Introduction to Linux shellcode writing (Part 1)

Introduction

This is very brief and basic list of steps to follow if you want to write a shellcode under Linux operating system.

1. Craft the shellcode

The first step and by far the most important one is to find a vulnerability and to write the shellcode that’s exploiting the vulnerability. In this tutorial we will write a dummy shellcode represented by the “Hello World” program. The easiest way to write a shellcode is first to write it in the C language and then in order to have a more compact version, to translate it or to rewrite the shellcode in assembler.

1.1 Craft the shellcode in C

The main goal of writing the shellode in C is to have first working version of the exploit without (yet) bothering about the constraints of the shellcode execution (see later the chapter about the validity of the shelcode). In our case, the C version of our dummy shellcode is the following one:

#include<stdio.h>
int main(){
    write(1,"Hello World \n", 14);
    return 0;
}

After the compilation (gcc -o hello hello.c) we can take a look at the generated assembly code (objdump -d ./hello -M intel) and we would see that for a very small C program the assembly version is quite long (this is mainly due to the C preprocessor); it’s 228 lines length ( objdump -d ./hello -M intel | wc -l).
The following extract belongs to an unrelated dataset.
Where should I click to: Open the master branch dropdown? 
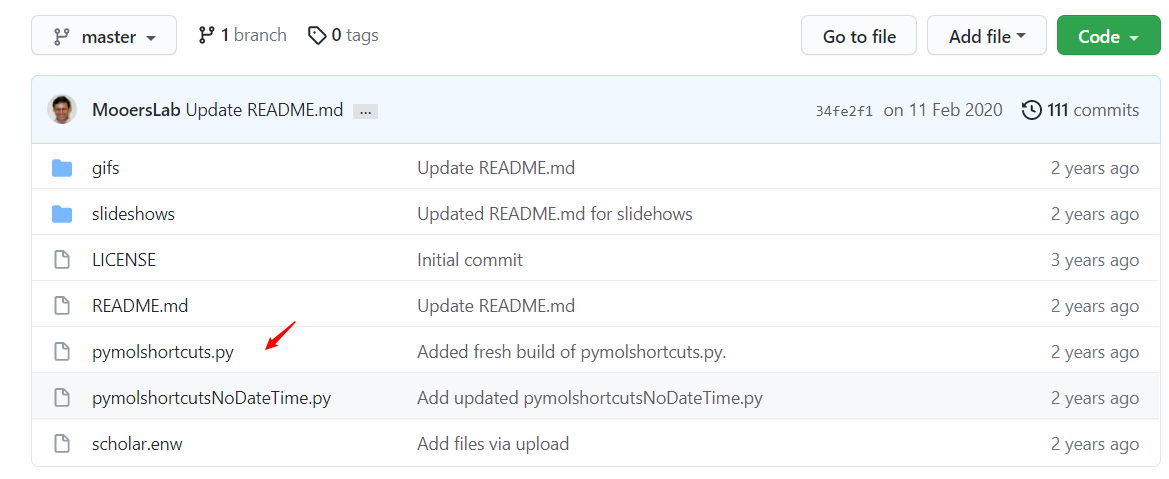[x=104, y=36]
Now, we would like to “translate” the C version of our shellcode in the assembly version and the most straightforward way is by finding the system calls that hat are made by the C version of the shellcode. In some cases the system calls are quite obvious (the case of the write function) but sometimes it’s not so easy to guess. The tool that will give to you the system calls is the strace. In our case the strace ./hello will have the following output (the parts that are interesting for us are in bold):

execve("./hello", ["./hello"], [/* 62 vars */]) = 0
brk(0)                                  = 0x8826000
access("/etc/ld.so.nohwcap", F_OK)      = -1 ENOENT (No such file or directory)
mmap2(NULL, 8192, PROT_READ|PROT_WRITE, MAP_PRIVATE|MAP_ANONYMOUS, -1, 0) = 0xb76fa000
....
....
mprotect(0xb771d000, 4096, PROT_READ)   = 0
munmap(0xb76dd000, 117407)              = 0
write(1, "Hello World \n\0", 14Hello World 
)        = 14
exit_group(0)                           = ?

1.2 Craft the shellcode in assembler

Now that we have the system calls it is possible to get some infos like the parameters needed by the each system call (using man) and the system calls numbers (all the system calls names and number are in /usr/include/i386-linux-gnu/asm/unistd_32.h file).
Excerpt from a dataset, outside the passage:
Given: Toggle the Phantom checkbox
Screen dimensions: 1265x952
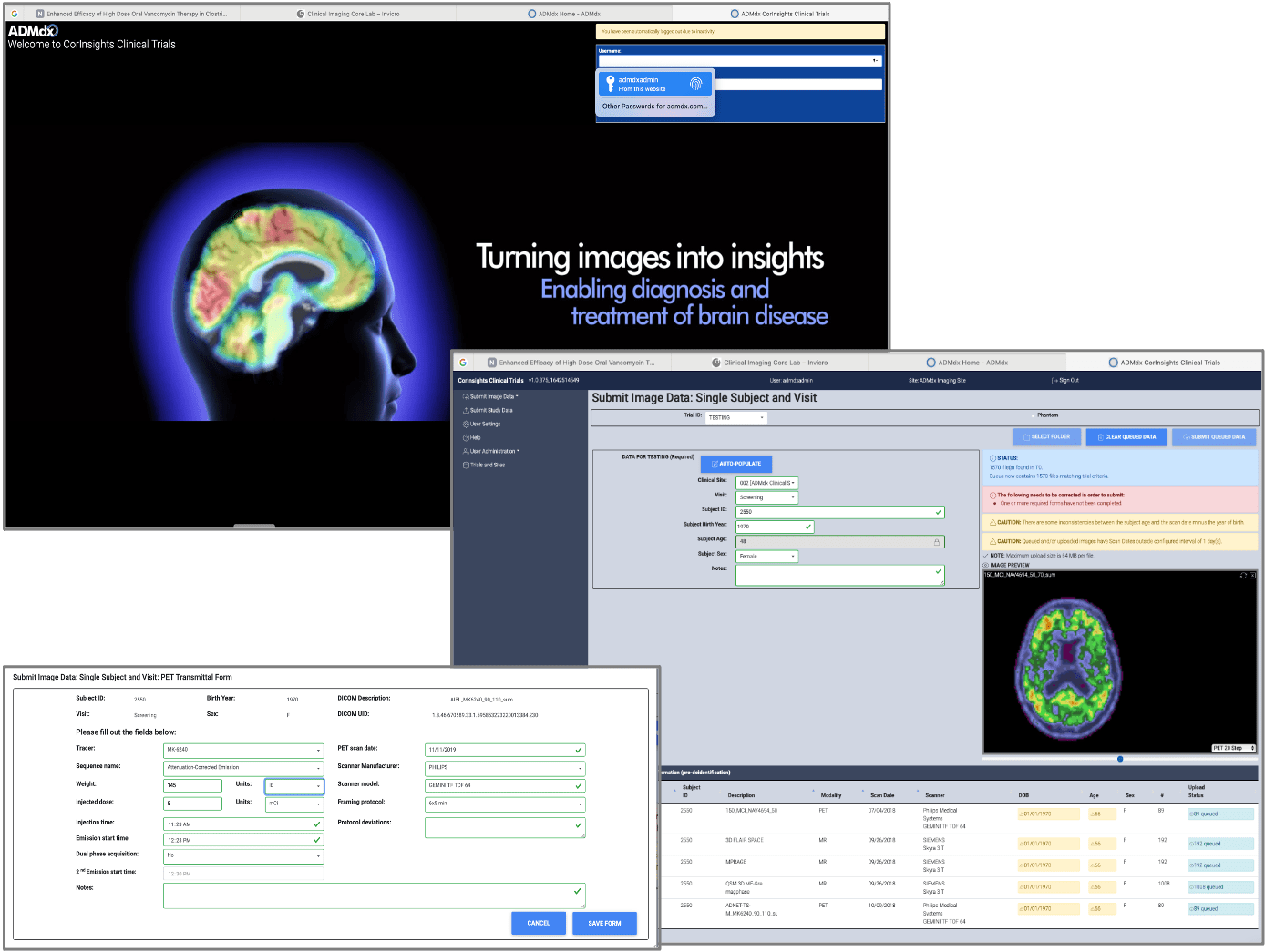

So, the number of the write call is 4 (using cat  /usr/include/i386-linux-gnu/asm/unistd_32.h | grep write) and the parameters are the following one (using man 2 write):

ssize_t write(int fd, const void *buf, size_t count);

For the exit system call the number is 1 and the call parameter are :

void _exit(int status);

Having all the needed information, we can write the assembler version of our dummy shellcode.

In order to call system calls in assembler, you must fill the tax register with the system call number and fill the register ebx, ecx, edx for every parameter that the system call need.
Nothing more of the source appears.